Africa emits only 5% of world greenhouse gas emissions yet is most at risk from worsening heatwaves, droughts and floods.
African youth activists urged their governments to do more to combat climate change to safeguard food and water supplies on the continent most vulnerable to rising temperatures.
Deforestation in Africa and local energy policies promoting fossil fuels were all adding to the crisis, said Makenna Muigai of Kenya. “I urge African leaders to take into consideration that all of us at the end of the day will be affected by climate change,” she said.
Ndoni Mcunu, an environmental scientist at Witwatersrand University in South Africa, said that African nations should make their economies more efficient to reduce greenhouse gas emissions. “Africa only contributes 5% of the greenhouse gases yet we are the most impacted,” she said. China, the United States and the European Union are the top emitters.According to African Development Bank, Africa has 15% of the world’s population, yet is likely to “shoulder nearly 50% of the estimated global climate change adaptation costs”, noting that seven of the 10 countries considered most vulnerable to climate change are in Africa: Sierra Leone, Nigeria, Chad, Central African Republic, South Sudan, Ethiopia and Eritrea.
Among policy advice, Vanessa Nakate, 23, of Uganda urged a halt to construction of a pipeline to export Ugandan oil via Tanzania to the Indian Ocean port of Tanga.
She said that activists in Africa often felt ignored, both at home and abroad. “The biggest threat to action in my country and in Africa is the fact that those who are trying as hard as possible to speak up are … not able to tell their stories,” she said, adding that some feared arrest if they took part in local protests about climate change.

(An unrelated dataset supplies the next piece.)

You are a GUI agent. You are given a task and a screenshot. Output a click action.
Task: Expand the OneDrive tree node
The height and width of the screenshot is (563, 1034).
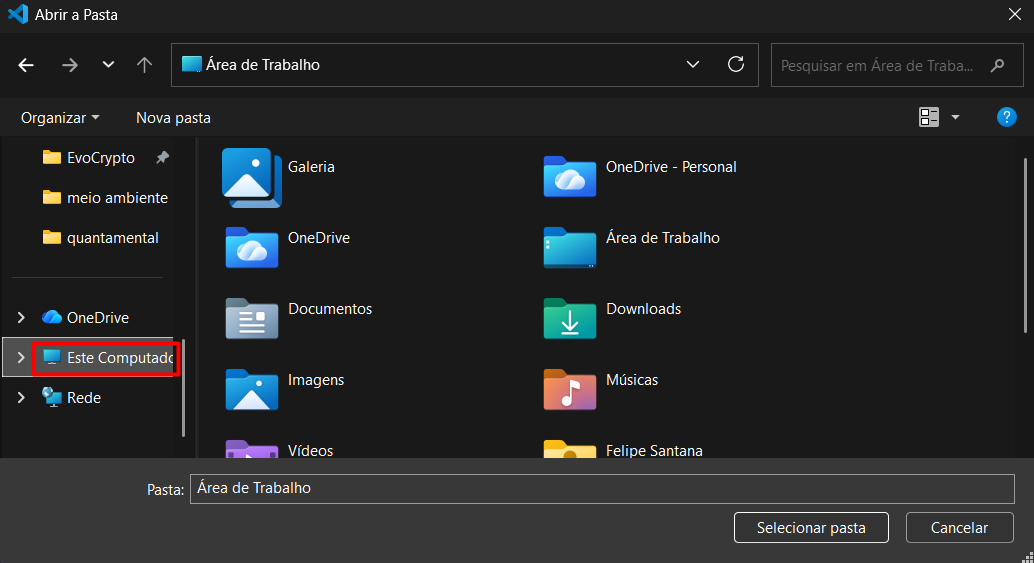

“If their voices are silenced it means they won’t be able to explain to the people that we are facing a climate crisis. It’s important for every voice to be listened to no matter where they come from.”
East Africa is currently facing its worst locust invasion in decades after one of the wettest seasons in 40 years came on the back of a drought — a situation scientists say is becoming the new normal.
“Uganda mainly depends on agriculture and we’re really affected by climate change, for example by extreme weather conditions — droughts in some places, floods in other places — that means food prices are affected and only the more privileged can get something to eat and the less privileged are left with nothing,” said Nakate.
Last January, Nakate won unwanted attention after she was cropped from a news agency photograph at a meeting of political and business leaders in Davos, Switzerland. Her absence meant the image showed only white activists, including 17-year-old Thunberg.
Nakate said that the controversy about the photograph – subsequently reissued to include her – might end up helping. “I’m actually very optimistic about this. I believe it is going to change the stories of different climate activists in Africa,” she said.
Teenage activist Ayakha Melithafa of South Africa said it was difficult to galvanise local action on climate change when many people in Africa suffered crises, of poverty and unemployment. “It’s hard to convince people in Africa to care about the climate crisis because they are facing so many socio-economic crises at the same time,” she said. She called for better public education to show that climate change would exacerbate strains on water and food supplies.
Swedish teenage activist Greta Thunberg and her “Fridays for Future” youth movement, said that African nations have a role to play even though global warming has been caused overwhelmingly by major industrialised nations.